Black People : Black on Black Hatin' in the Workplace

Unfortunately, when I taught, I never had the privilege to work in an all black setting. It was mostly nonblack and filled with a lot of racist nonsense. The resources that should have been there to optimize learning weren't there, neither were high expectations by and large. I would say that your experience, at least in that type of setting, was more unusual than not.
 
I also don’t understand. Maybe in the rush to get all Black educators they did not also look for the more qualified black educators. Maybe parents get a false sense of security and don’t get involved as much if now they think the children are look after better.
A friends was telling me about a high school in Petersburg, va.
The school used to have mostly white educators with about 90% black students. After they changed to all Black educators the learning went downhill. It was expected that Blacks would be able to understand and teach themselves better.
The school now has the lowest SOL scores in the state and has the most state funding per student.
It may just be certain schools.
 
aglo said:
In the days of segregation, White teachers taught White students and Black teachers taught Black students. bell hooks has suggested that in some ways Black people were better off within this situation. We were able back then to educate our children as we saw fit and serve as appropriate role models.

After de-segregation and "white-flight" to suburbia, inner city schools districts find themselves re-segregated! In the school where I work as an elementary teacher, there is not one white student out of 500. It's the same in thousands of schools across the country, and has been for at least the passed 30 years. Throughout this time period, the teachers and administration were a majority of White people.

Corruption and miseducation became rampant. After all, what interest did these White teachers and administrators have in Black children, other than to train them to either work under their own White children, or to justify the creation/maintaintenace of jobs in criminal justice/law enforcement? But as cities have become Blacker, the faculties and administrations have also come full circle.

Great, right? We now have control of our own children's learning again, right? WRONG. The corruption and miseducation taking place in our inner city public schools are worse than ever now! It is really depressing and sickening to witness how Black children continue to be shortchanged, now at the hands of our own sisters and brothers.

The district where I work is controlled mostly by Black women. Never before have I experienced such back stabbing, back biting, lying, cheating, and politics. Prior to my tenure with this district I worked for several years in another innercity district where the majority of staff was still White. There were, of course, the typical problems faced by poor Black/Latino students. However, where I work now could be the subject of a tv show entitled, "Extreme Segregation Do Over, School Edition".

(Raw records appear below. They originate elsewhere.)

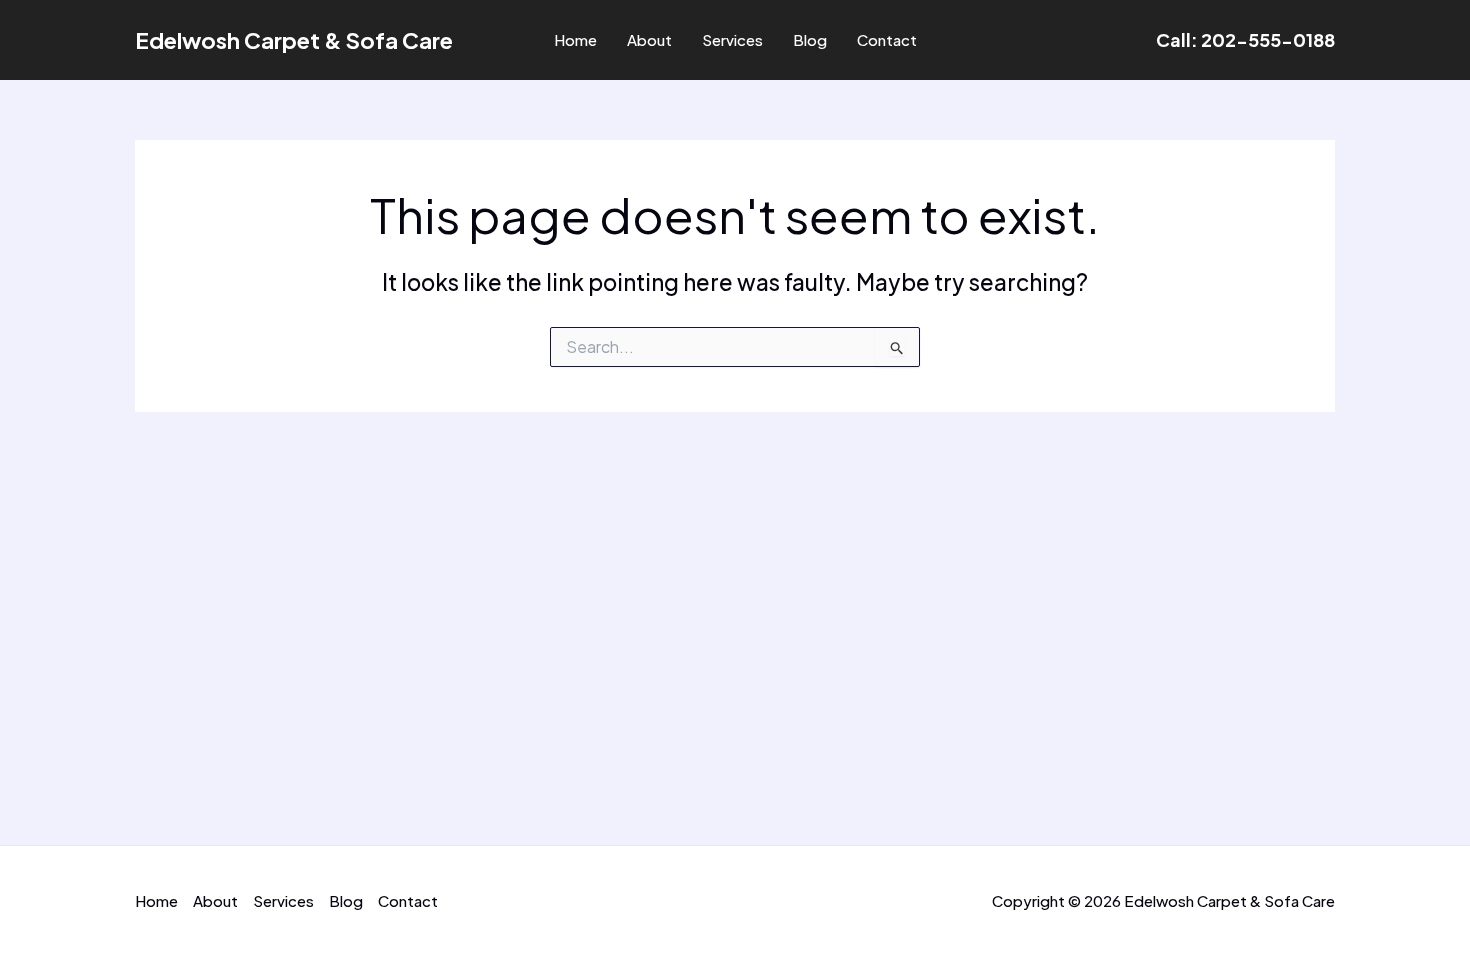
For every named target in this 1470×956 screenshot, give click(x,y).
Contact (887, 39)
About (649, 39)
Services (732, 39)
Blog (810, 39)
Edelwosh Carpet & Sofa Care (294, 40)
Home (575, 39)
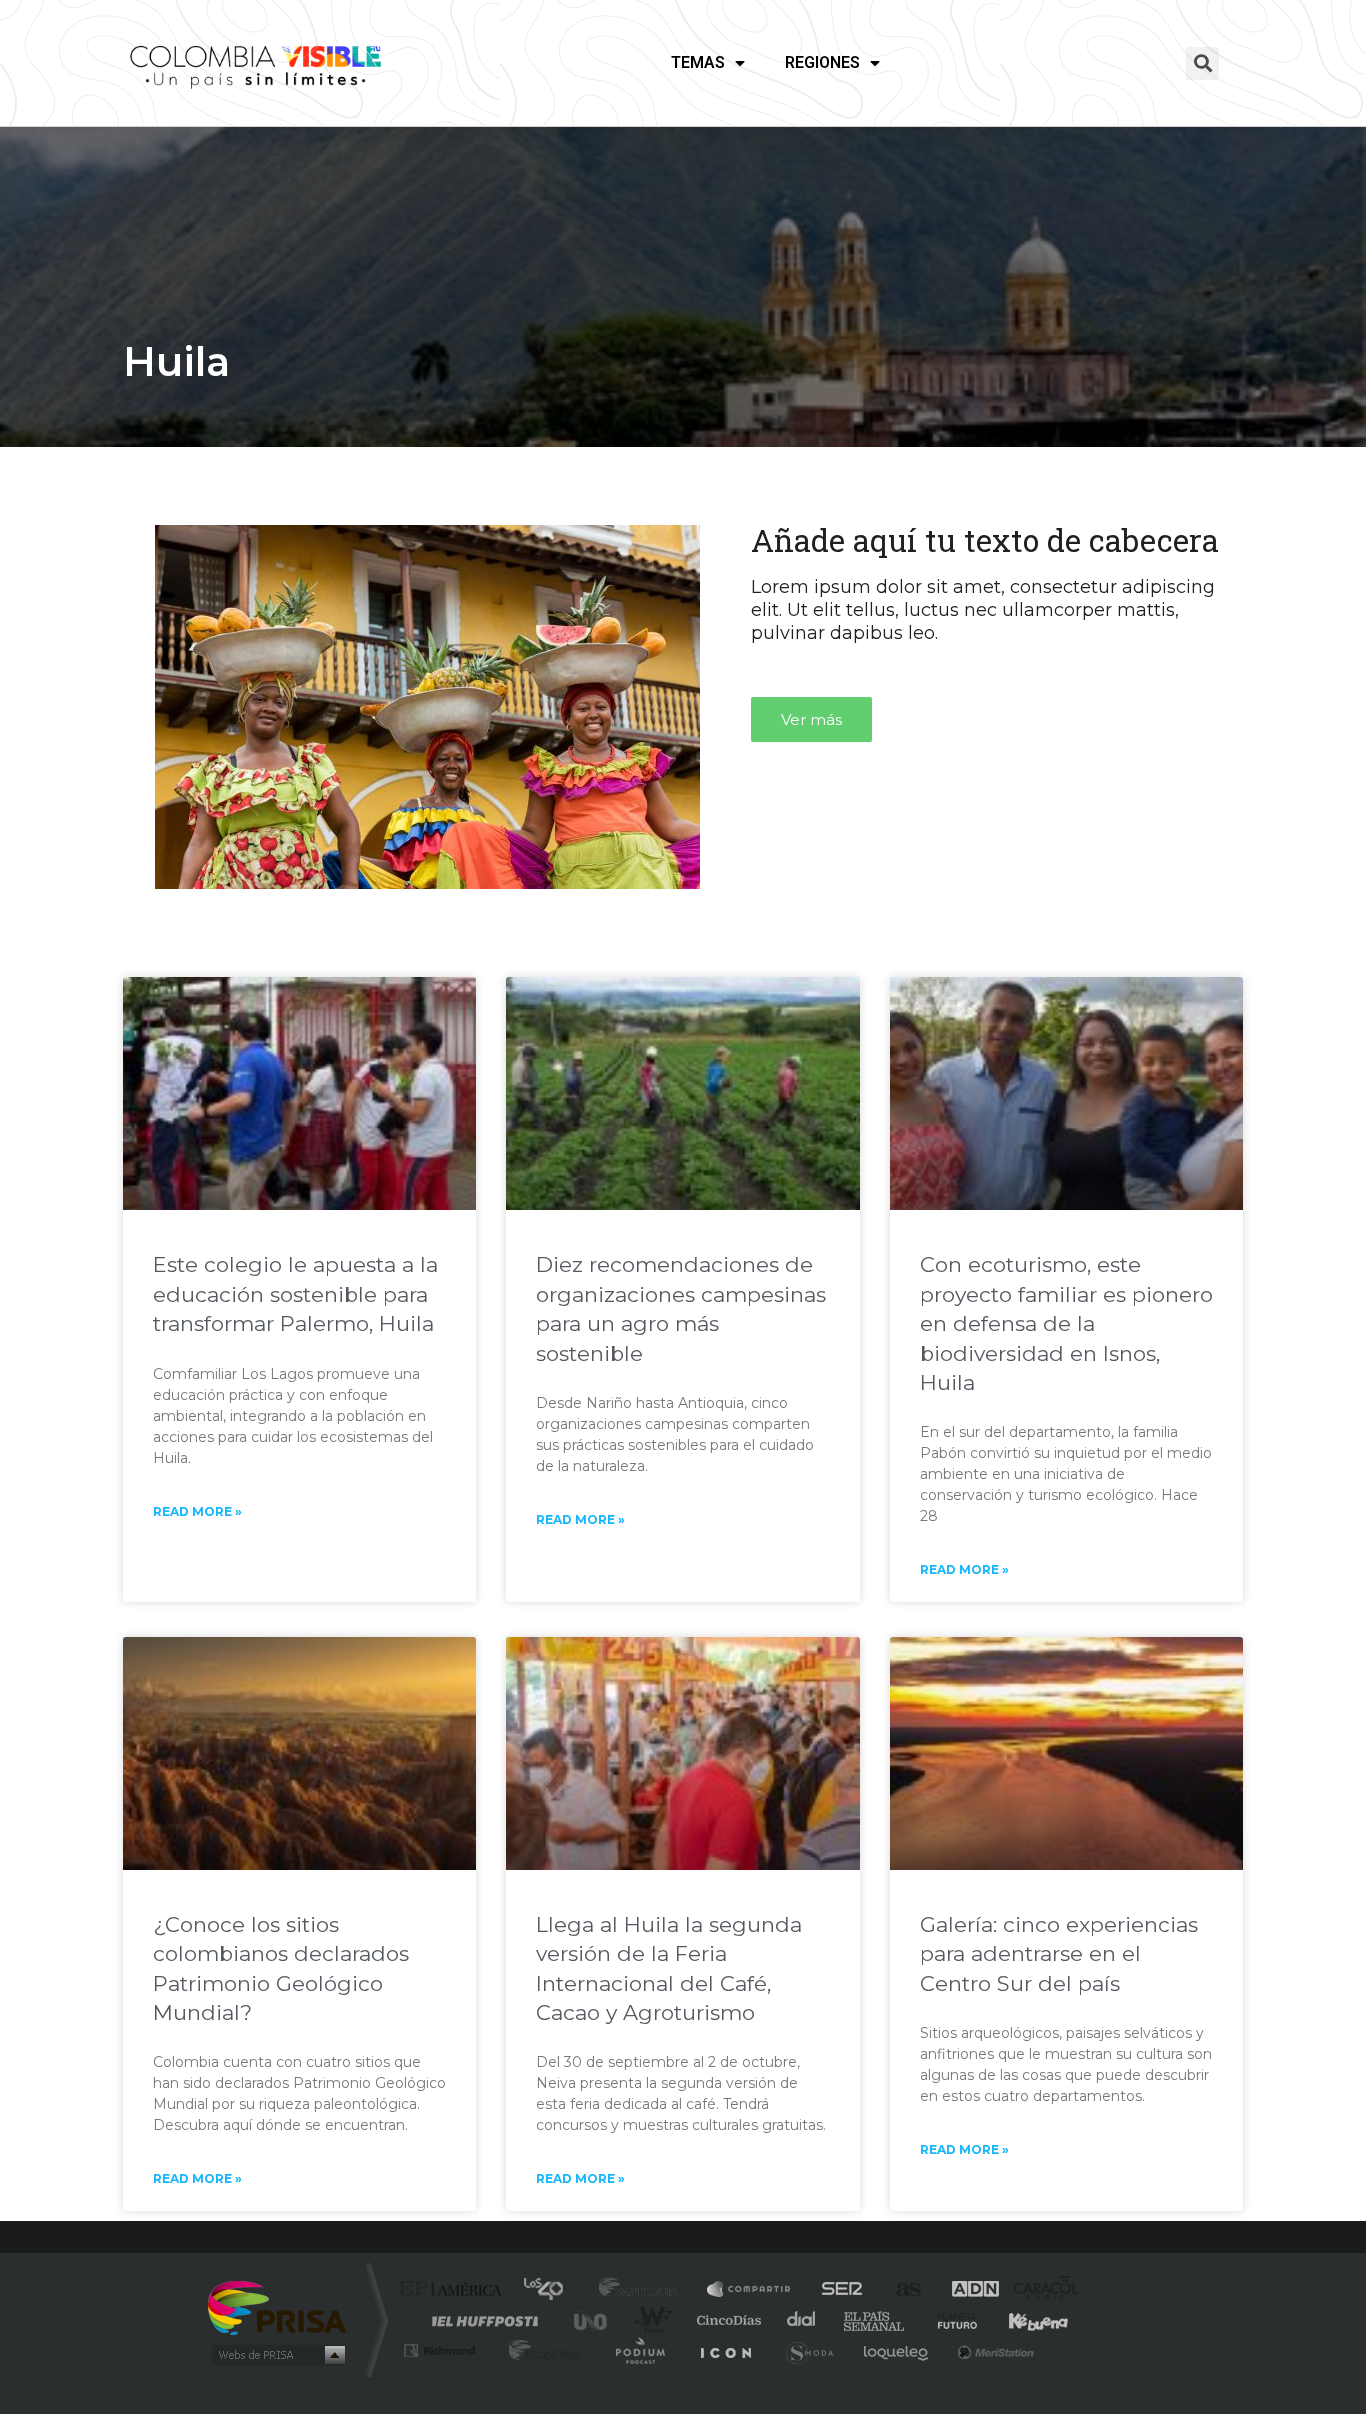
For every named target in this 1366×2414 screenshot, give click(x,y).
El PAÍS (454, 2290)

The sad thing about it is, when I first accepted the job I came with a naive outlook, that being surrounded with people who looked like me in the work place would be a warm, cozy, home-like experience. It has turned out to be quite the opposite.

Does anyone else have a similar experience of work place negativity in an all Black, or majority Black setting? If so, how do you cope and manage to successfully do your job?

Willie Lynch....plain and simple!
 
black on black hatin...

as far as the hatin part goes,yeah we're guilty as charged[i work in and all black workplace and see it everyday]now as for the education aspect all i can say is this,kids need the best education that we can give them i don't care what color the tacher is,hell i had black,white,oriental teachers back in the day and they all taught the same stuff,what we as parents need to be concerned with is what the curriculum is in the schools and are our young people getting what they're gonna need to make a decent living in today's society because when you strip it down to the bare bones that's what it's all about,because if it wasn't we could teach em at home,don't get caught up in the black white thing get caught up in the curriculum thing,peace out.